* [THE RECORDS]:
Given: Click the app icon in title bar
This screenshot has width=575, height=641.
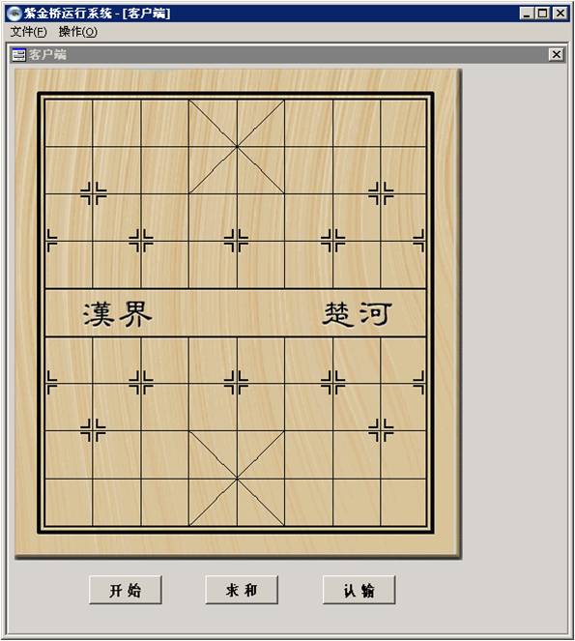Looking at the screenshot, I should tap(14, 14).
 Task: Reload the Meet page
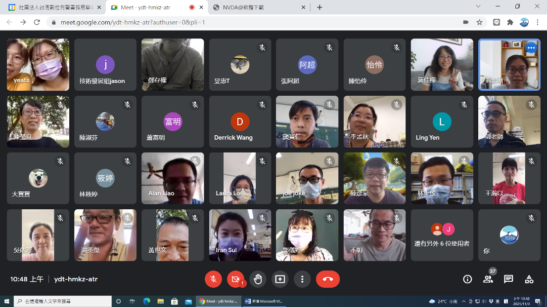[37, 22]
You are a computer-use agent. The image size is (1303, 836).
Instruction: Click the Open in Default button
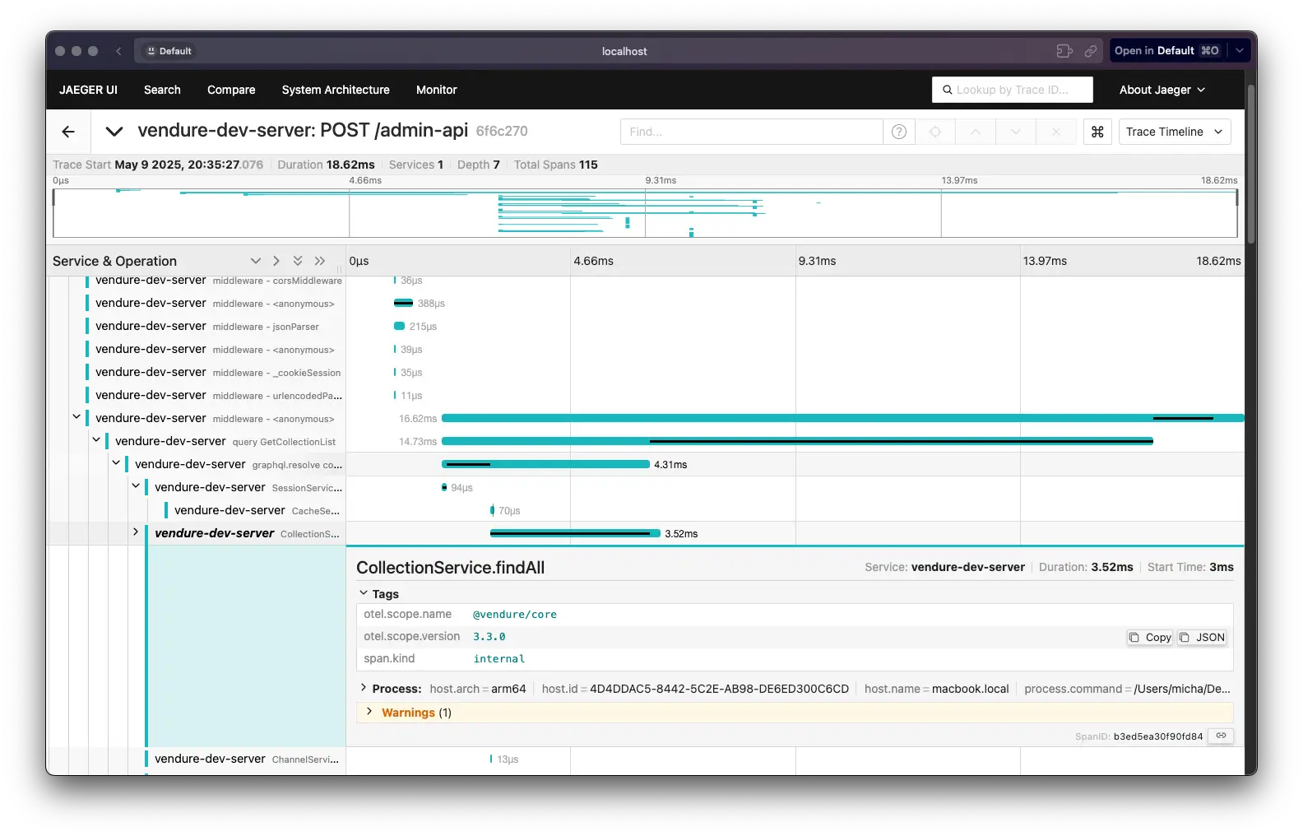1166,51
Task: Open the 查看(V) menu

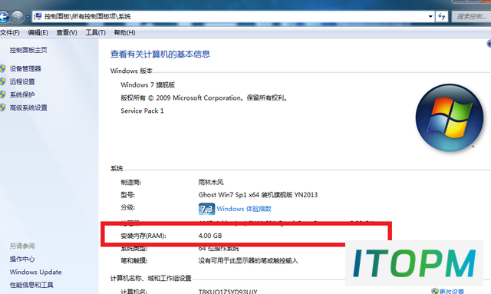Action: pyautogui.click(x=67, y=32)
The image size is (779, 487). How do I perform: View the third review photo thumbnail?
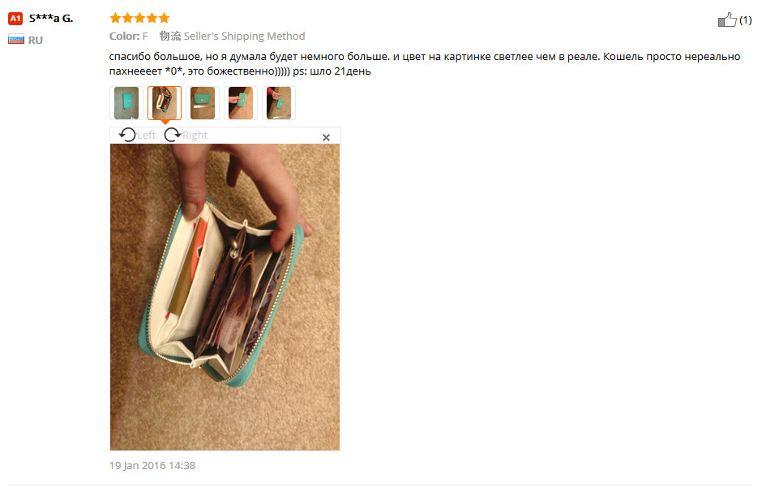coord(203,103)
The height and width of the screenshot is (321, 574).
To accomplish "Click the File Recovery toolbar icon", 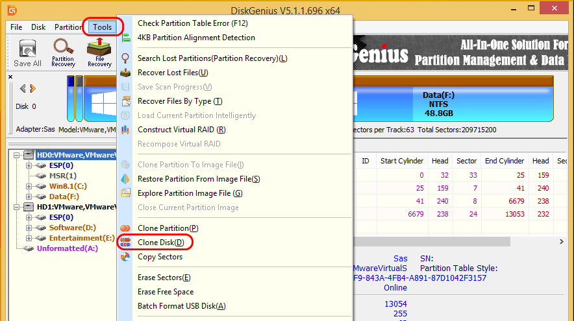I will tap(99, 53).
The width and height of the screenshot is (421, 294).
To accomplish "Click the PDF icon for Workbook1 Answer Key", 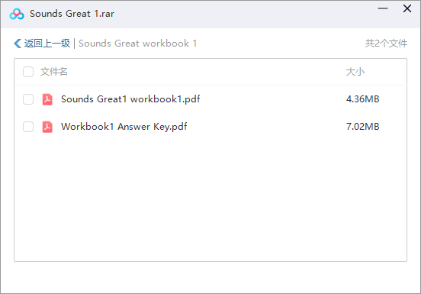I will click(x=47, y=127).
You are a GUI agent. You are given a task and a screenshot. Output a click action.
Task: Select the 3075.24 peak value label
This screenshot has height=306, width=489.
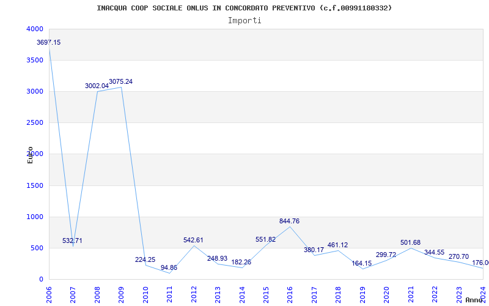pos(120,81)
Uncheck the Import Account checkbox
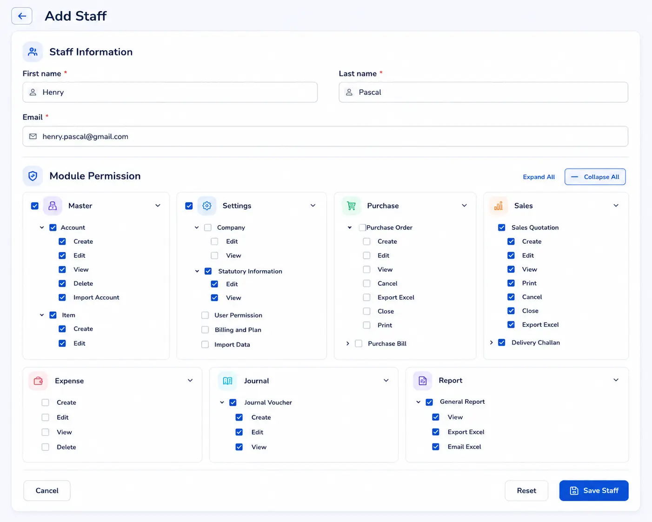This screenshot has width=652, height=522. 62,297
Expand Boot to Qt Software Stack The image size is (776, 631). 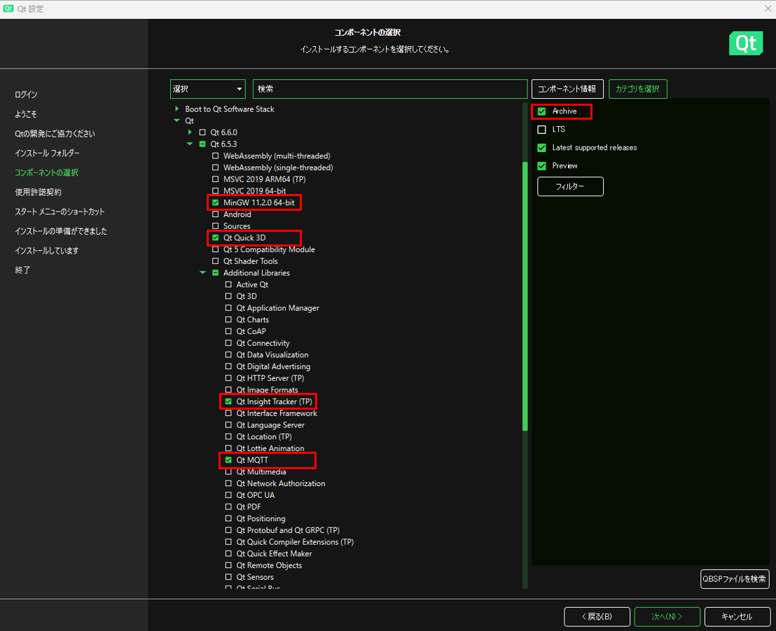[176, 109]
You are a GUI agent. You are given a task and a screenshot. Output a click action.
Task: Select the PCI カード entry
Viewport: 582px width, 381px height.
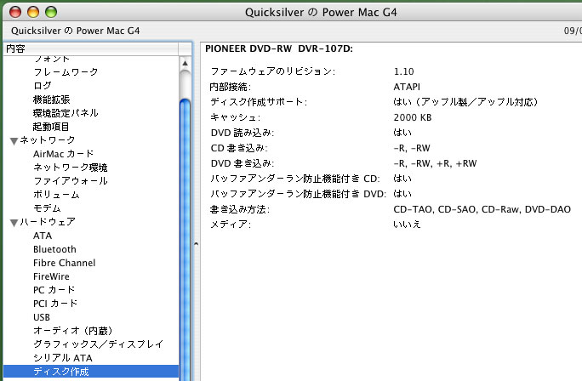[54, 304]
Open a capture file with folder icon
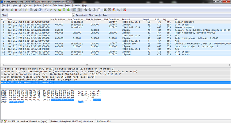The width and height of the screenshot is (231, 123). click(27, 10)
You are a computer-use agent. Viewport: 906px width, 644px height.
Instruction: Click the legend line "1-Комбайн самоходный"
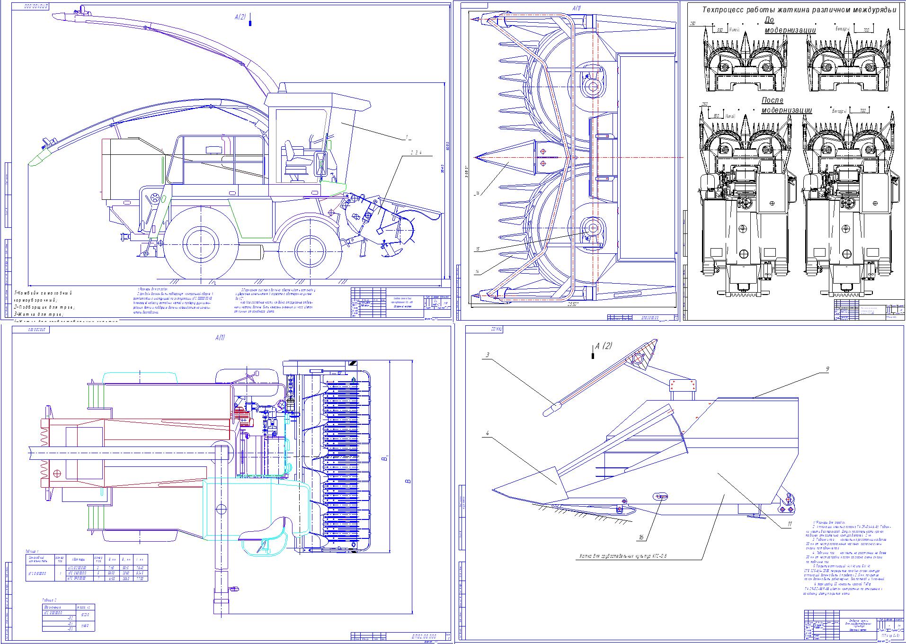point(43,293)
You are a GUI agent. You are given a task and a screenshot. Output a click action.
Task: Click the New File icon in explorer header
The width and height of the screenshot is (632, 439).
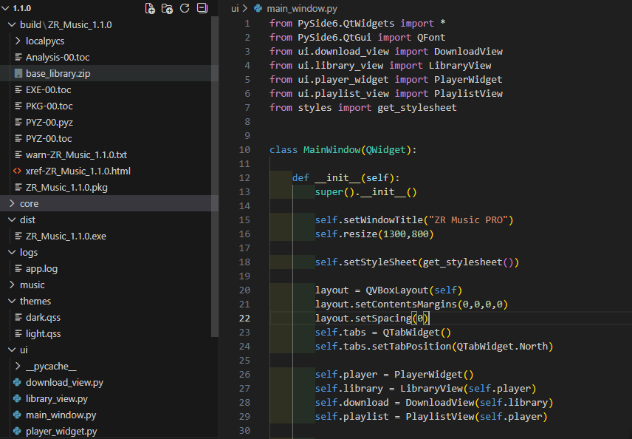coord(151,8)
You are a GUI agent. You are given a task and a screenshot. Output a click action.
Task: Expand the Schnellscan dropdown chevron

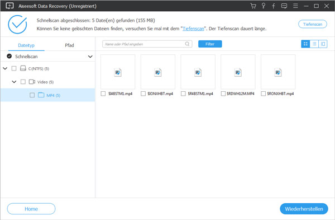tap(90, 57)
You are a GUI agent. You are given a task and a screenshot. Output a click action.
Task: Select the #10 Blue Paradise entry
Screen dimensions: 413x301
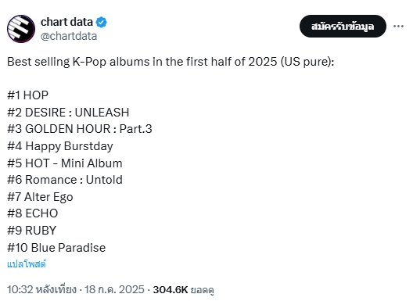click(56, 248)
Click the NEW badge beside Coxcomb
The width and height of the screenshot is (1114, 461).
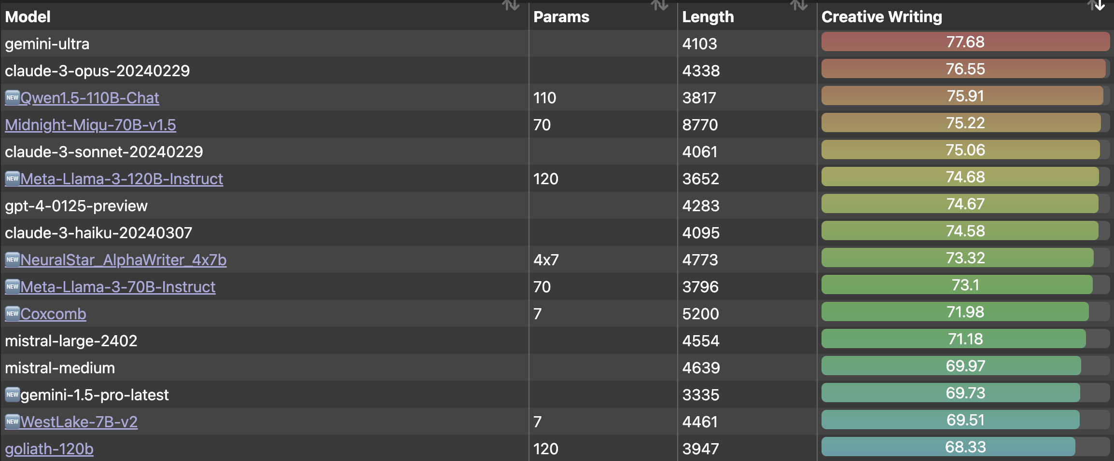coord(12,313)
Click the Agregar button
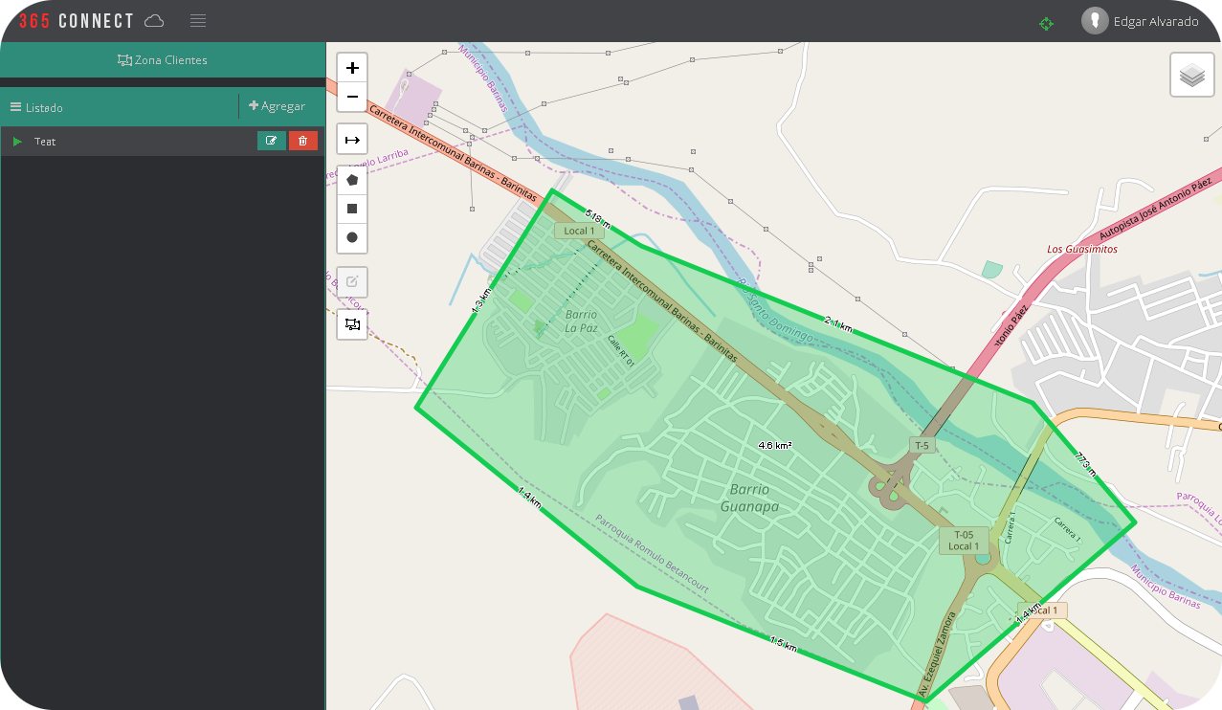Viewport: 1222px width, 710px height. pos(278,106)
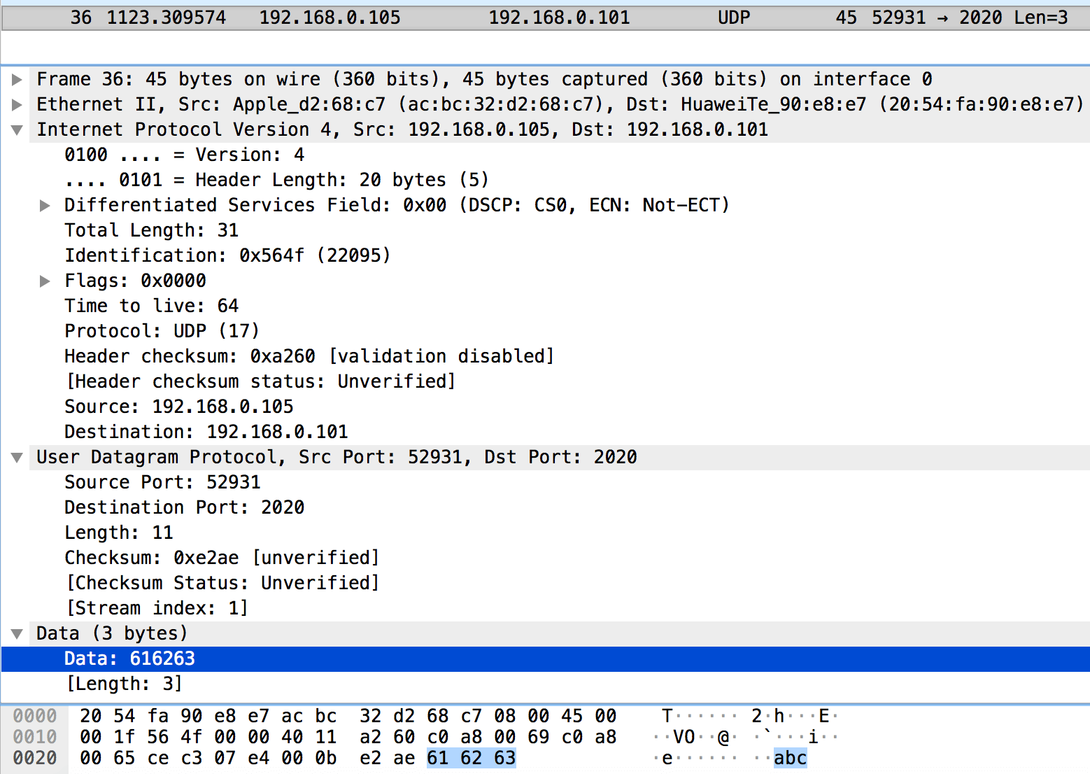This screenshot has height=774, width=1090.
Task: Collapse the Data (3 bytes) section
Action: [x=17, y=634]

* [WHAT YOU SHOULD DO]:
Once you reach the line containing "Click the NEW badge beside Coxcomb", print it and every line after it exactly, through the end of the entries, without any pictures.

* [SOLUTION TO THIS PROBLEM]:
Click the NEW badge beside Coxcomb
The width and height of the screenshot is (1114, 461).
coord(12,313)
Click the Agregar button
Viewport: 1222px width, 710px height. pos(278,106)
This screenshot has height=774, width=1090.
Task: Collapse the Data (3 bytes) section
Action: [x=17, y=634]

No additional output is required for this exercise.